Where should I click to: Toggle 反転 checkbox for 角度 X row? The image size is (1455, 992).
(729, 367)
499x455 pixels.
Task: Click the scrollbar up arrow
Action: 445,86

⁂

Task -
In full and without alteration, write out the data above.

Completed task -
Where should I click to: Toggle 反転 checkbox for 角度 X row? The image size is (1455, 992).
(729, 367)
499x455 pixels.
Task: Click the scrollbar up arrow
Action: 445,86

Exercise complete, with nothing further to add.